Баловни судьбы - Кристенсен Марта
Я вижу, что Биттен сняла обручальное кольцо. Еще в самолете. И выглядит это глупо — ведь белую полоску от кольца с пальца не снимешь.
— Хорош у тебя парень, — говорит Биттен. Она наклоняется и искоса поглядывает на мамашу.
— Я уж и не знаю, — отвечает мамаша. — Сам-то ты что скажешь, а, Рейнерт?
— Чушь все это, — говорю я. — Ну что, Биттен, гуляем на всю катушку?
— Отчего ж не погулять, на работу не вставать. — Она закатывается смехом.

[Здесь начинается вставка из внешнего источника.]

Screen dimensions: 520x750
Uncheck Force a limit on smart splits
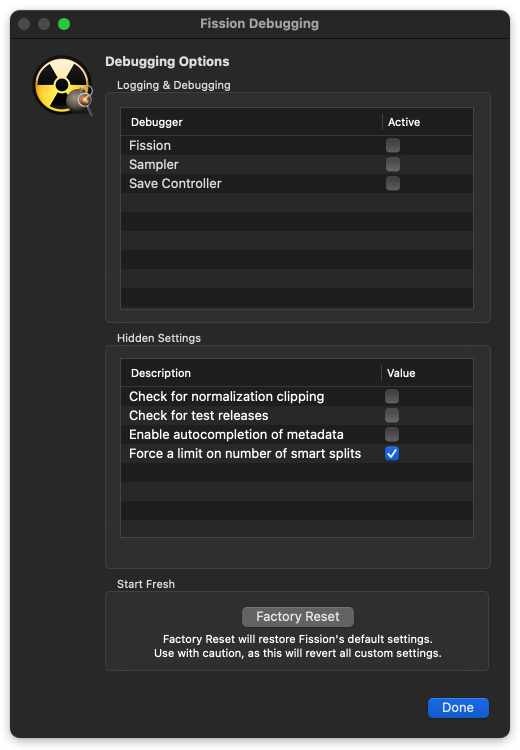pos(392,454)
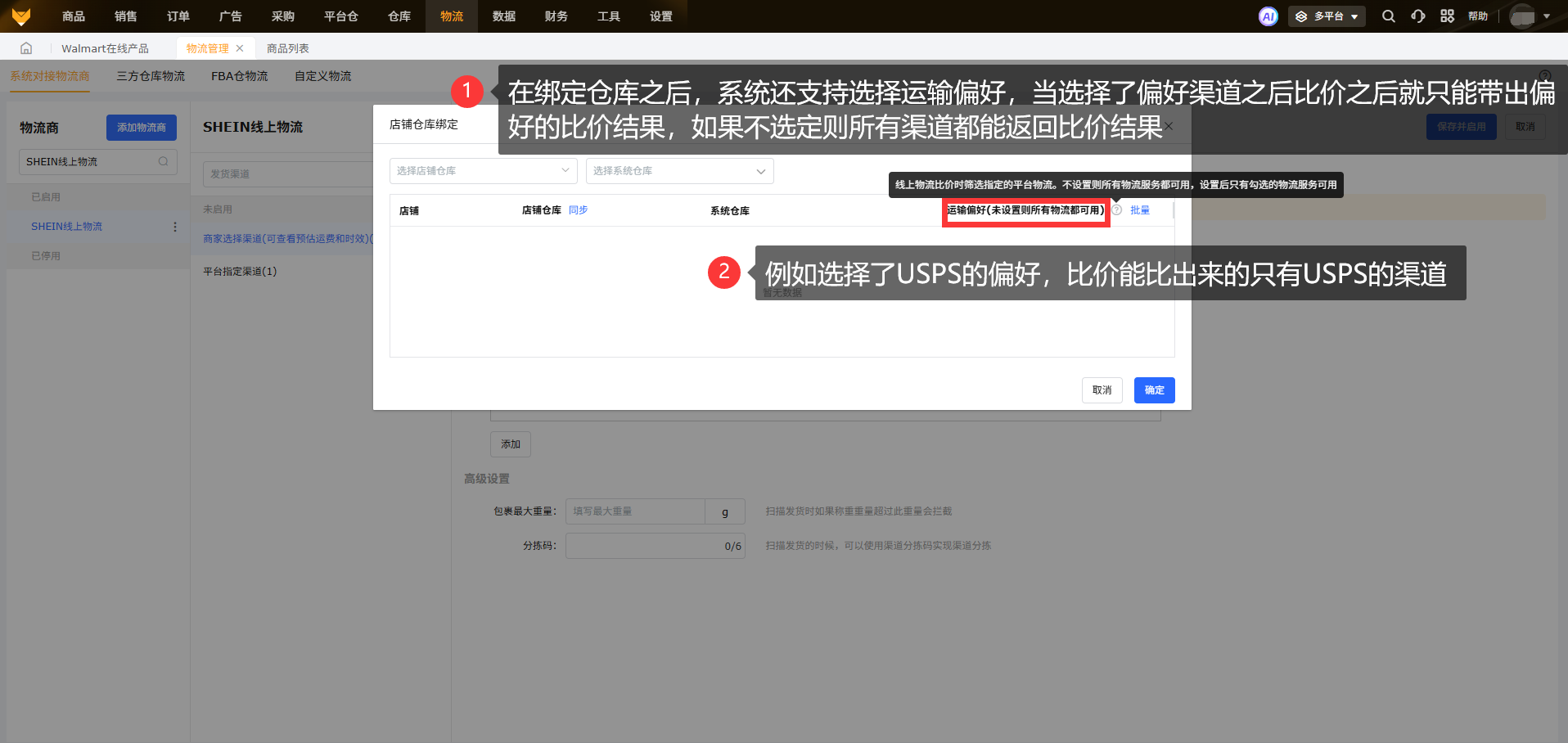Viewport: 1568px width, 743px height.
Task: Click search icon in logistics provider field
Action: (x=164, y=162)
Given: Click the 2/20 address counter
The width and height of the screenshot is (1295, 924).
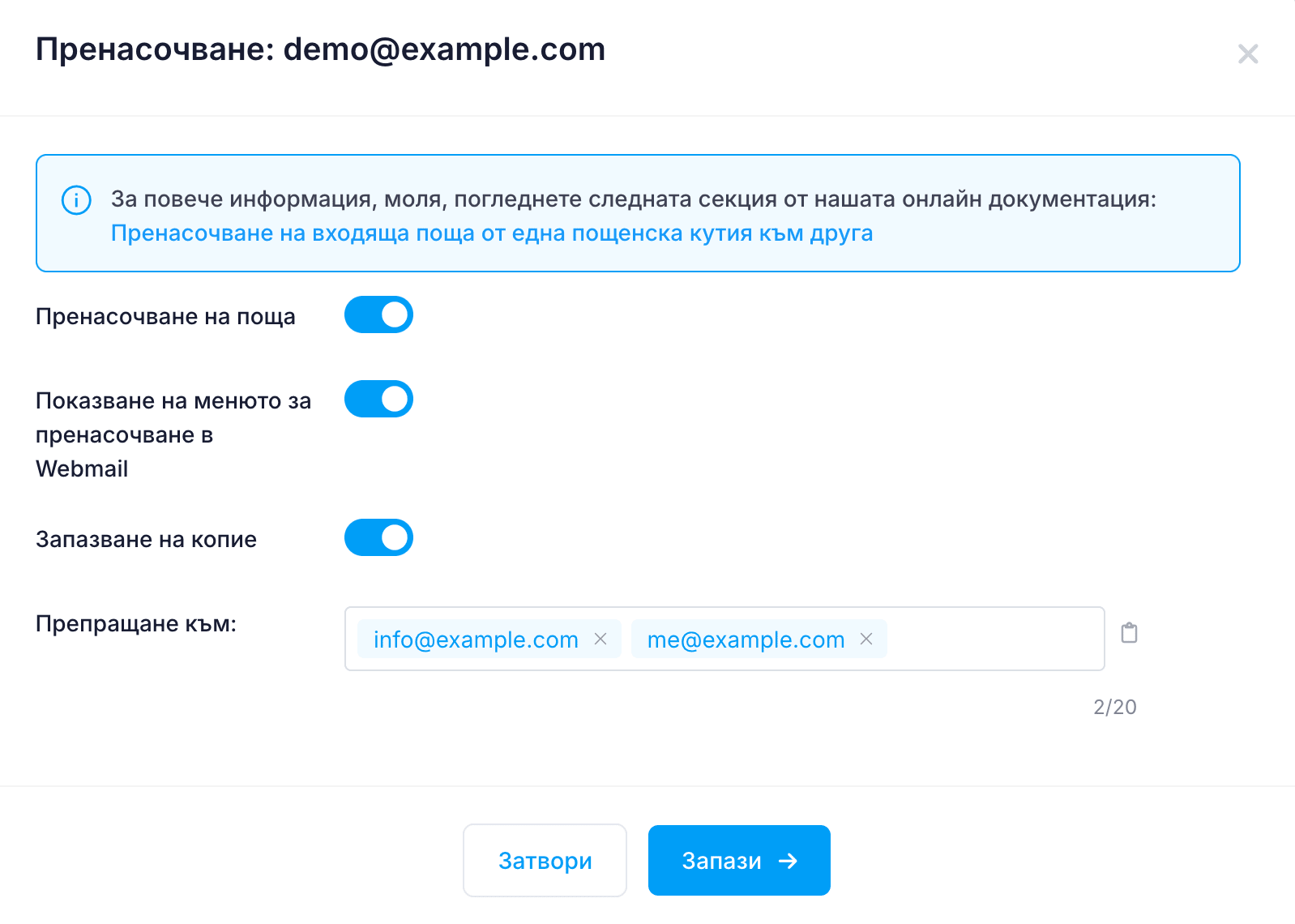Looking at the screenshot, I should (1115, 707).

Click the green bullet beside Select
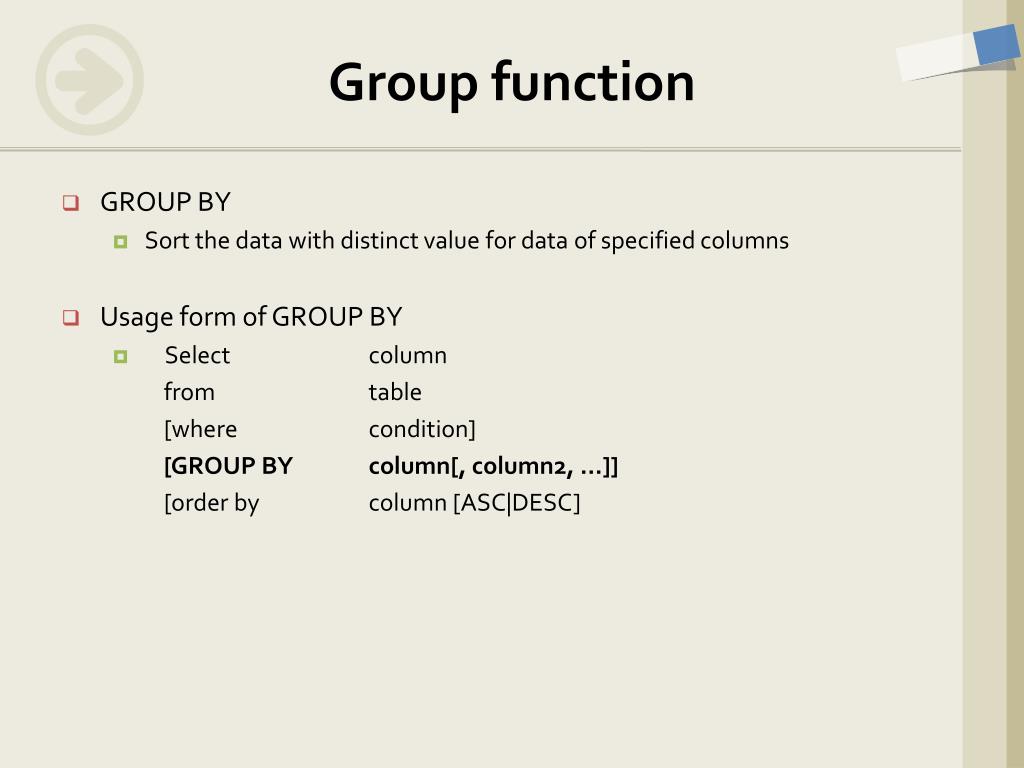(120, 357)

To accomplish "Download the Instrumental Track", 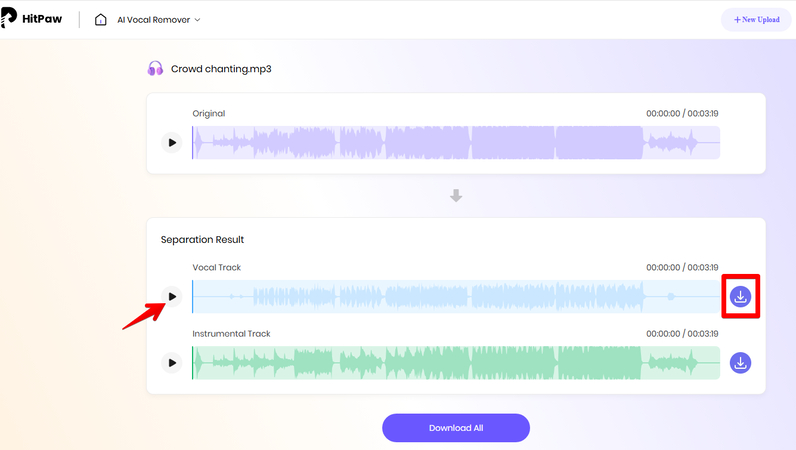I will click(740, 363).
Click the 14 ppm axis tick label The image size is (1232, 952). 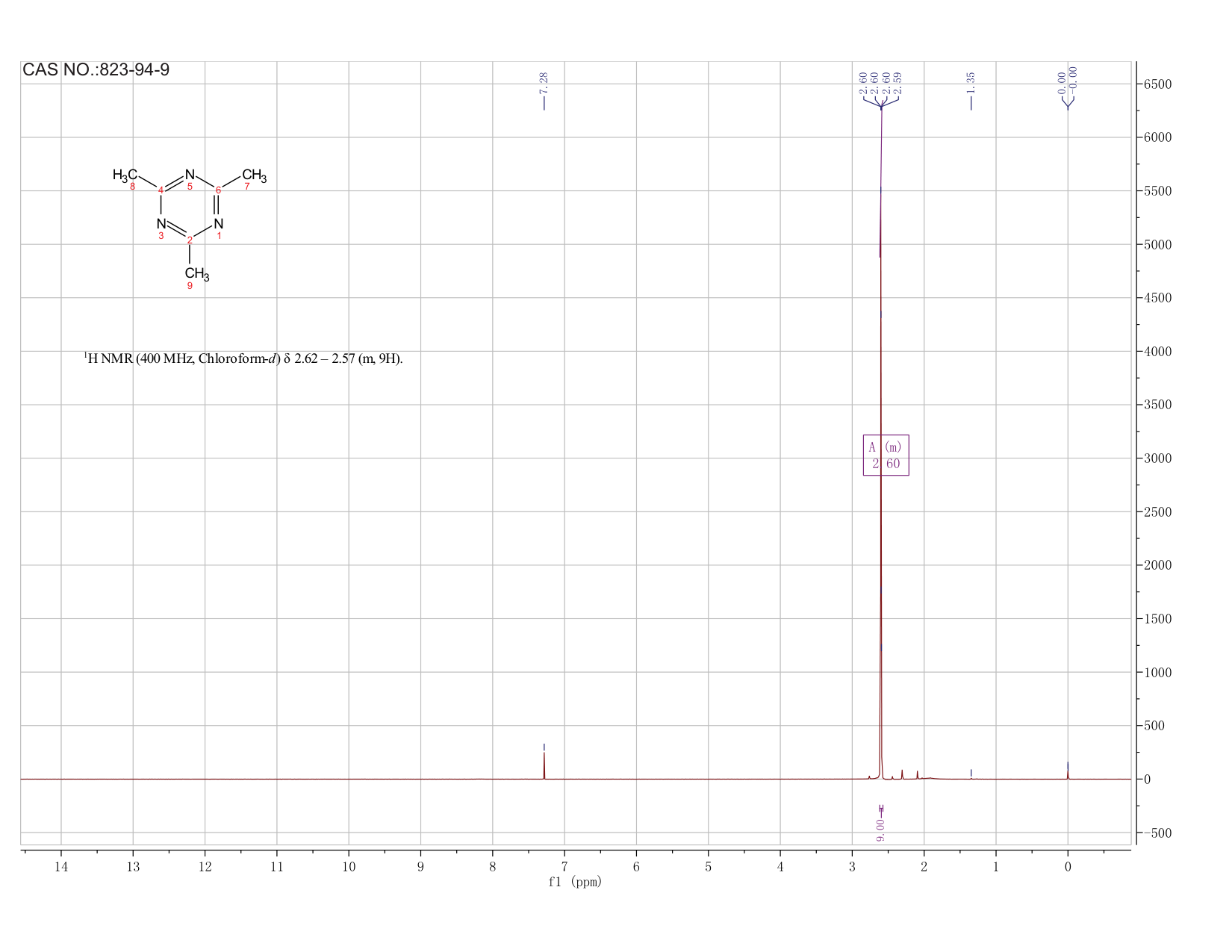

И вдруг я вижу, что ее рука ложится на мою. Ложится и лежит себе, полеживает, я против воли краснею, покрываюсь испариной и пью больше, чем хотел бы. Вскоре Биттен убирает руку. И я думаю, уж не померещилось ли мне, может, я выпил лишнего и начал фантазировать. За соседним столиком гуляют датчане, громко хохочут, жрут свой датский бифштекс и пьют баварское пиво. Зачем, спрашивается, приперлись в Испанию? Все это они могли делать и дома. Разве нет? Весь Торремолинос выглядит как декорации, построенные специально для нашего брата. Город делится на две части, остатки местного населения загнаны в школы для официантов, на бензоколонки, в бары, на кухни крупных отелей, на стройки. Все, что осталось с тех времен, когда здесь еще не было туристов, кажется тонкой засохшей коркой, которая вот-вот отлетит. Все прочее — театральные декорации для таких, как мы, которые приезжают сюда на неделю, на две, купаются, жрут, пьют, веселятся, пляшут, блюют и уезжают восвояси. А на заднем плане этих декораций расхаживают люди в чудно́й зеленой форме, в плоских черных лакированных фуражках и следят за происходящим. На аэродроме, в барах, в отеле, на пляже, куда бы ты ни пошел. Guardia Civil. Старые, верные сторожевые псы диктатуры Франко.
Это один из тех датчан объяснил мне потом, как они теперь называются. Сперва эти датчане из-за соседнего столика пересаживаются к нам, а потом мы всей компанией заваливаемся в какой-то ночной клуб или вроде того, где, оказывается, веселятся другие датчане. Крики, приветствия, рукопожатия, чоканье, болтовня. Я краем глаза наблюдаю за мамашей. Я не собираюсь приставать к ней, мешать, и вообще, но краем глаза наблюдаю за ней. Ведь это все ж таки моя мамаша, мы живем с ней с тех пор, как я себя помню. Отца своего я никогда не видел, она мне ничего не рассказывала про него, что это был за тип, жив он или умер и как вообще все у них получилось. Точно она навсегда поставила на нем крест. Сколько раз я подъезжал к ней, чтобы что-нибудь выведать, вытянуть из нее правду. Но она молчит как рыба, и все. Думаю, она встретила этого типа, когда уехала из родительского дома, может, это вообще была случайная встреча, и ни к чему серьезному она не привела. Может, он даже не знает о моем существовании. Бабку я тоже пытался расколоть, но, похоже, ей известно не больше моего. Ну, а упрямый такой — это я, конечно, в мамашу. Она упряма как черт. Если упрется, хоть кол у нее на голове теши, все без толку. Вот втемяшилось ей, что никто ничего не должен знать про моего папашу, так это уж намертво. Можешь не сомневаться. Она от своего не отступит. И все-таки настанет такой день. Настанет день, когда я узнаю правду. Например, в день моего совершеннолетия. Почему бы и нет? Она упрямая, но я-то еще упрямей. Настанет день, когда я узнаю всю правду.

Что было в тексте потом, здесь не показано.